昨日、酒を飲んでいて急に思い出した。

 

しばらく前に、母からカニミソの瓶詰をもらった。あれどうした?

 

家内に聞く。

 

冷蔵庫にあるけど食べる?

出してくれ。

 

カニはうまいが、人々が絶賛するほどのことはないと思っている。

天邪鬼のなせる技かもしれない。

それでもエビフライとトレードしてくれ、と言われれば快く応じるし、鰻と取り換えてくれないかと頼まれれば、カニの量を2割増しで差しだしてもいい。

 

カニミソなども久しぶりだが、賞味期限が切れる前に食べてしまおうと思ったに過ぎなかった。

 

 

 

 

小ぶりな瓶にギュッとつまったカニミソ。ティースプーンで控えめにひとすくいして小皿に出す。

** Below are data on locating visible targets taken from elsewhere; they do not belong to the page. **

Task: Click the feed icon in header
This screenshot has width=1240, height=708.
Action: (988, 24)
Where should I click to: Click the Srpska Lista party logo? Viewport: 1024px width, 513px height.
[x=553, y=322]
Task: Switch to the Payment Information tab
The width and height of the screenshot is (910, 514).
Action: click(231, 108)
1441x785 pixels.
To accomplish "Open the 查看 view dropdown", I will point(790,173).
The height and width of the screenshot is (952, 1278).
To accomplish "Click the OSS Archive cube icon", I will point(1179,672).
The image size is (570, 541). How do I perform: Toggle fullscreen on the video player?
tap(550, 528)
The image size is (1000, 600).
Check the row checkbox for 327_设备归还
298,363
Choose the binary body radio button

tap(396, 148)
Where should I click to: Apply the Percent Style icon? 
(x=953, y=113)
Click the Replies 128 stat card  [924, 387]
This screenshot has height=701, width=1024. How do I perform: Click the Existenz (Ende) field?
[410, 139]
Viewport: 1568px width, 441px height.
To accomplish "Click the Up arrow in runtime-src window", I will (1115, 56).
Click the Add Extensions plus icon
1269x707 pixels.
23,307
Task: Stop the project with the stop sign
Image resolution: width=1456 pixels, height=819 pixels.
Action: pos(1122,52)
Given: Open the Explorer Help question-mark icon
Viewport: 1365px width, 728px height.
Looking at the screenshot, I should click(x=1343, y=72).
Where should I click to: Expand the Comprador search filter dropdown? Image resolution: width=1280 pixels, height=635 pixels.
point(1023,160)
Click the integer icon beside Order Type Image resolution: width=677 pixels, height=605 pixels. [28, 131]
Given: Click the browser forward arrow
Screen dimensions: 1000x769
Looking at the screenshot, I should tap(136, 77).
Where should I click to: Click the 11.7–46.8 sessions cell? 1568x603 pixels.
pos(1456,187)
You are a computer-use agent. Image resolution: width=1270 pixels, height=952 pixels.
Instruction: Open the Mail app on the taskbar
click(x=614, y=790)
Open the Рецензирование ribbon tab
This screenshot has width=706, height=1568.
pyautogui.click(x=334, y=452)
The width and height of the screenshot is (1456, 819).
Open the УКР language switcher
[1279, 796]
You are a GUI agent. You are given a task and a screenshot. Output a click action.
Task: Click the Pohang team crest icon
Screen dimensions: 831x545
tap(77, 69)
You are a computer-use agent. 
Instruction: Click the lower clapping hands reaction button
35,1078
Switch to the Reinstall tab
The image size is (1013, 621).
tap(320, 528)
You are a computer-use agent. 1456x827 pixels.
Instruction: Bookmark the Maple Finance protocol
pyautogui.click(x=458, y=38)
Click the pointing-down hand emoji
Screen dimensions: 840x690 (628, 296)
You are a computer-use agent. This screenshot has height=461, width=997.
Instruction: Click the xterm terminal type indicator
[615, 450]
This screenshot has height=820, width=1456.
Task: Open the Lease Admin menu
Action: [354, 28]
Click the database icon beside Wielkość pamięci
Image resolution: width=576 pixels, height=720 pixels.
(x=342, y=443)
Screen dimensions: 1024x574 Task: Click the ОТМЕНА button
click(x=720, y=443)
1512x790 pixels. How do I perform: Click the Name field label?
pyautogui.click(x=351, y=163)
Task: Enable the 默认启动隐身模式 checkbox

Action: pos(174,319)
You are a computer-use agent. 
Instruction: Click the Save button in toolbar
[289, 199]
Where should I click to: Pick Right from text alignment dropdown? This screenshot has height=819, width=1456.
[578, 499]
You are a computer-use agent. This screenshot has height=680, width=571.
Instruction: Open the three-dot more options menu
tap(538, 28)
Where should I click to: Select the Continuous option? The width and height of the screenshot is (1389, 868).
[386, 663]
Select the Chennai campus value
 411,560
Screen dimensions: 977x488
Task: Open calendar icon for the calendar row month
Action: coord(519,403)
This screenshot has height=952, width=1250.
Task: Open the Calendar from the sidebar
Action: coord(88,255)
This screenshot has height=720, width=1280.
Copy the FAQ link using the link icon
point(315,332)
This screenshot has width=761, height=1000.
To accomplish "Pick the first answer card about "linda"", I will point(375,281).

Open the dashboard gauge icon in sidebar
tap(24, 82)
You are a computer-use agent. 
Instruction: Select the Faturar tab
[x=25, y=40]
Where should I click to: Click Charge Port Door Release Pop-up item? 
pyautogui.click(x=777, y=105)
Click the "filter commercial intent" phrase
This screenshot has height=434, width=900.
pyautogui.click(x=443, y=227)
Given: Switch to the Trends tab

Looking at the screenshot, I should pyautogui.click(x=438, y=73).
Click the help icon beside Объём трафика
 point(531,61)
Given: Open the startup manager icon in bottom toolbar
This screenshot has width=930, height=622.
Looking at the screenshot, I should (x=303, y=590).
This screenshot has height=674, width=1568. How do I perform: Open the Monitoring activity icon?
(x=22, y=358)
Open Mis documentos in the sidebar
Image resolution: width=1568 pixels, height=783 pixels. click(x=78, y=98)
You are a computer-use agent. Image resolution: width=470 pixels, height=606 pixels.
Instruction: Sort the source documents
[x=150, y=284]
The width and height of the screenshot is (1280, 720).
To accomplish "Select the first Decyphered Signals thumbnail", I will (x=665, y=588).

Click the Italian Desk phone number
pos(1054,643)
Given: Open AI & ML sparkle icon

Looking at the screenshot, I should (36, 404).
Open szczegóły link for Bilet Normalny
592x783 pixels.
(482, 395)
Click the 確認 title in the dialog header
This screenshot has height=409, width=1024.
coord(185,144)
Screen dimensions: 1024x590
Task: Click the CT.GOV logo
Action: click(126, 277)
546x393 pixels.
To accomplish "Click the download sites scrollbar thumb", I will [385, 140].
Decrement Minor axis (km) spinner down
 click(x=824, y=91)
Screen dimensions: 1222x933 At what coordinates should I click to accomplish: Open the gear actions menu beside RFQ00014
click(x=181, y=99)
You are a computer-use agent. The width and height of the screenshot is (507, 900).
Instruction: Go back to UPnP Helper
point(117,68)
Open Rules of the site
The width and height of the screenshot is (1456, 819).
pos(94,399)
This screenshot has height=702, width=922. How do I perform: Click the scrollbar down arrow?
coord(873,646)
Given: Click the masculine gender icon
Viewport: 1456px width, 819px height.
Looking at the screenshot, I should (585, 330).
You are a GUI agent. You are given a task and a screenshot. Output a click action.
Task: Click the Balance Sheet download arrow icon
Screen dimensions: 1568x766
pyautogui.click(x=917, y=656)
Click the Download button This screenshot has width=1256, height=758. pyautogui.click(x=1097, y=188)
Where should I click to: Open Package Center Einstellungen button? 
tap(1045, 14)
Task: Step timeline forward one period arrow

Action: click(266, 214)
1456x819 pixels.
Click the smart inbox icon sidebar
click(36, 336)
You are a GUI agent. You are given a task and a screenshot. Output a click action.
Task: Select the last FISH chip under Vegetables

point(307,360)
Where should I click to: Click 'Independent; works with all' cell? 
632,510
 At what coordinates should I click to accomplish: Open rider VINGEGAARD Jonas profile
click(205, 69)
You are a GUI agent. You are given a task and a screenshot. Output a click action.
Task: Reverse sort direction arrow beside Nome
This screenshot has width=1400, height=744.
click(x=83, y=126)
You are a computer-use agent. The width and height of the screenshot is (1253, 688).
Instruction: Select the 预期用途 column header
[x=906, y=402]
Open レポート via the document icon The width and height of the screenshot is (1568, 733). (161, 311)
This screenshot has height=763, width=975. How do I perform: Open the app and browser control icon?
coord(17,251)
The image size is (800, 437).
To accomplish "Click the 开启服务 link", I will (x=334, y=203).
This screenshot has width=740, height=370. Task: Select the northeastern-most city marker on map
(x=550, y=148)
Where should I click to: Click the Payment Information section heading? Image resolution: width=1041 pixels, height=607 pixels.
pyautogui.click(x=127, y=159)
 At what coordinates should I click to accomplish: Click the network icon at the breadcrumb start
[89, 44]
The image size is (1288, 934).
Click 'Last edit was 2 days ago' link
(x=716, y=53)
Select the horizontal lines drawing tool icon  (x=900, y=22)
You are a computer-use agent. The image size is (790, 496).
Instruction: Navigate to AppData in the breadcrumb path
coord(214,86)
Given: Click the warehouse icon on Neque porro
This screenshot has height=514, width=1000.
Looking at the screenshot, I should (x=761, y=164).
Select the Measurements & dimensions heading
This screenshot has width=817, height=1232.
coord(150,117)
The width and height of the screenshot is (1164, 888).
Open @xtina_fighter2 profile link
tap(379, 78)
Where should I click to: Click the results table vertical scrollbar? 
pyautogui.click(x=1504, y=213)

箸の先に少量擦り付けて味見をする。ちょっとじゃ分からんな、と小指の先ですくって舐める。

 

うまい。

舌の両脇に滋味が広がり、しみ込んでくる。

これはうまいものだ。

 

安い焼酎で舌を洗ってもう一口。

もったいないくらいうまい。

カニの肉とは別物だが、どっちをとるかと言ったら断然カニミソだろう。

 

何日かに分けて食べないともったいない。

今日はここまでと、ビンの蓋をきつく締めた。

小皿に残ったカニミソ。

小皿を手にして皿ごとなめる。

こんな下品な食べ方をしたのはいつ以来だろうか。

 

昨日は先住猫を動物病院へ連れて行った。

歯牙吸収という病気だった。牙が溶けてしまう病気。

医師によるとかなりの確率で猫がかかる病気という。

その医師も病院長も飼っている猫がかかっているという。

分かっていても防げなかったのかなと思う。

猫にとって一番楽になる治療法は何かと聞いたら、牙を抜いてしまうことだという。

この日はとりあえず薬だけもらった。

 

 

 

 

自分も歯医者に行くたびに抜いたほうがいいと2本の親知らずのことを言われる。

それを思い出した。

ずーっと引き延ばしている。

猫と一緒に抜いてしまおうか、と考え始めた。

医師が猫が痛がるようならというけれど、いまのところ痛がる様子はないし、餌を食べるときもがっついている。

歯を抜くのは猫と一緒にもう少し先でいいかと、やはり思った。